End-of-Shift Digest Email
Build an internal tool that auto-drafts a clean end-of-shift digest - output vs target, downtime, scrap, open issues, and safety notes - then lets the supervisor review, edit, and send it to managers with one click. No more chasing each line for a verbal handoff.
A logged-in tool where a supervisor gathers shift numbers, gets an auto-drafted digest, edits and approves it, and sends a consistent end-of-shift snapshot to managers - with every sent digest archived and exportable.
Before you start
- A free Supabase account
- A free Resend account (or any email-sending account you can get an API key for)
- A free Vercel account for deploy
- Your shift's summary numbers (output, downtime, scrap, issues) - typed in or pasted from a spreadsheet
- A recipient list of managers (CSV or Google Sheet)
The problem this kills
Every shift change, the same scramble happens. A manager pings the supervisor: "How'd the line run? What was down? Any scrap problems? Anything I need to know before tomorrow?" The supervisor digs through a clipboard, a whiteboard, two spreadsheets, and their memory, then types a slightly different summary than they typed yesterday - or forgets to send one at all.

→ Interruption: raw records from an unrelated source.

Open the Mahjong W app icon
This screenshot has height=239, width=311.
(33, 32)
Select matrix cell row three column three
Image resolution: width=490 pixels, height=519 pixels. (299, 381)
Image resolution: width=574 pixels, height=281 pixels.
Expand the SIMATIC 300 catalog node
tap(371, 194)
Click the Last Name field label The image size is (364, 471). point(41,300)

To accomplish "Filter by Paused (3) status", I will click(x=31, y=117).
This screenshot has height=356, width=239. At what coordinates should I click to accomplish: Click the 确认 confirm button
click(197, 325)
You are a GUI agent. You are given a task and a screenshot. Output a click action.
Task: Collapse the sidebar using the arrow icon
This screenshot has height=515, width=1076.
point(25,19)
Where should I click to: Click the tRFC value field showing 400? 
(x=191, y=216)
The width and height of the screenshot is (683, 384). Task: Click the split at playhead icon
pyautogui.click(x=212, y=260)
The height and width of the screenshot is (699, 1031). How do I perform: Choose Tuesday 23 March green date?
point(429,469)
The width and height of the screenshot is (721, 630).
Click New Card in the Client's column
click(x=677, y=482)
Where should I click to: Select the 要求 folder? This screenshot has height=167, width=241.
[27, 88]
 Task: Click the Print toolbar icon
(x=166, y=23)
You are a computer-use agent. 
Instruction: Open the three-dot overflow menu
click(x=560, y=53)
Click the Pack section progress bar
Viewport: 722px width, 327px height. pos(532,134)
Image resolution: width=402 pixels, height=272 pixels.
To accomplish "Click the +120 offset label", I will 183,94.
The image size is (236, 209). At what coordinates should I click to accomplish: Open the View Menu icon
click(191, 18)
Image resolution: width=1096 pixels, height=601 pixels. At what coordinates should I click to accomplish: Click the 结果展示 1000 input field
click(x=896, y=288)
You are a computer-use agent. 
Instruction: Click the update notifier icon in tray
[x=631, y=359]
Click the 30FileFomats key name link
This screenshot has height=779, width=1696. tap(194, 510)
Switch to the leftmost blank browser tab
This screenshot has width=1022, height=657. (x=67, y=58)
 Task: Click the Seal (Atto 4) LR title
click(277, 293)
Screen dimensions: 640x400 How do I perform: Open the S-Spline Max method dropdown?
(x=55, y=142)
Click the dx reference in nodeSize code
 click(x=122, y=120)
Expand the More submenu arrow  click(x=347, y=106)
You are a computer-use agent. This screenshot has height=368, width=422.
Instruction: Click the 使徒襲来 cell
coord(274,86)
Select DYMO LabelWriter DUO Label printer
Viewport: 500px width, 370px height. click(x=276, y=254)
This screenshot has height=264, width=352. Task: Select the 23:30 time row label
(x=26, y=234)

The result is that managers get an inconsistent, incomplete picture of what happened on the floor. Output-vs-target gets buried, a recurring downtime cause goes unnoticed for a week, and a safety note never makes it past the supervisor's head. The handoff between shifts is the riskiest moment in production, and it's running on memory and goodwill.
What you'll build
A small, private web tool your supervisors log into at the end of every shift. They punch in (or paste) the shift's numbers, and the tool auto-drafts a clean, consistent digest - output vs target, downtime highlights, scrap, open issues, and safety notes - in the exact format your managers want. The supervisor reads it over, fixes anything, approves it, and sends it to the manager recipient list with one click via email.
Nothing goes out automatically. A human always reviews and presses send. Every digest that ships is archived so you have a searchable record of every shift, and you can export the whole log to a spreadsheet any time.
What's inside the Implementation Plan
The plan is a complete, paste-and-go runbook for an AI coding agent (Claude Code) - written so a non-developer can follow it.
It opens by interviewing you about your plant - your lines and areas, your shift names and times, how you measure output and target, the downtime and scrap categories you actually use, your issue and safety conventions, and your typical and peak volumes. It then tailors the digest template, the data fields, and every later build step to your operation, so you get a tool shaped like your floor - not a generic template you have to bend to fit.
From there it walks you step by step: set up the database and login, build the "enter the shift numbers" screen, generate the auto-draft, add the review-edit-approve gate, wire up sending through Resend, archive every sent digest, and add a one-click spreadsheet export. Each step ends with a ready-to-paste prompt.
The governance it includes (this is the point)
- Login so only your team can open the tool.
- Row-level security so each plant or team only ever sees its own shifts and digests.
- A full audit trail - who drafted, who approved, who sent, and exactly when.
- A hard human-in-the-loop send gate - the tool drafts, a supervisor reviews and approves, and only then does the email go out. No silent auto-send, ever.
- A duplicate guard keyed on line/area + shift + date, so you can't accidentally fire off two digests for the same shift.
Who it's for
Shift supervisors who send the handoff, and production or plant managers who receive it. If you run a floor on shifts and you're tired of chasing a consistent end-of-shift snapshot, this is for you. You don't need to know how to code - you need to know how your shifts actually run.
You've got this - paste the first prompt and let the agent interview you.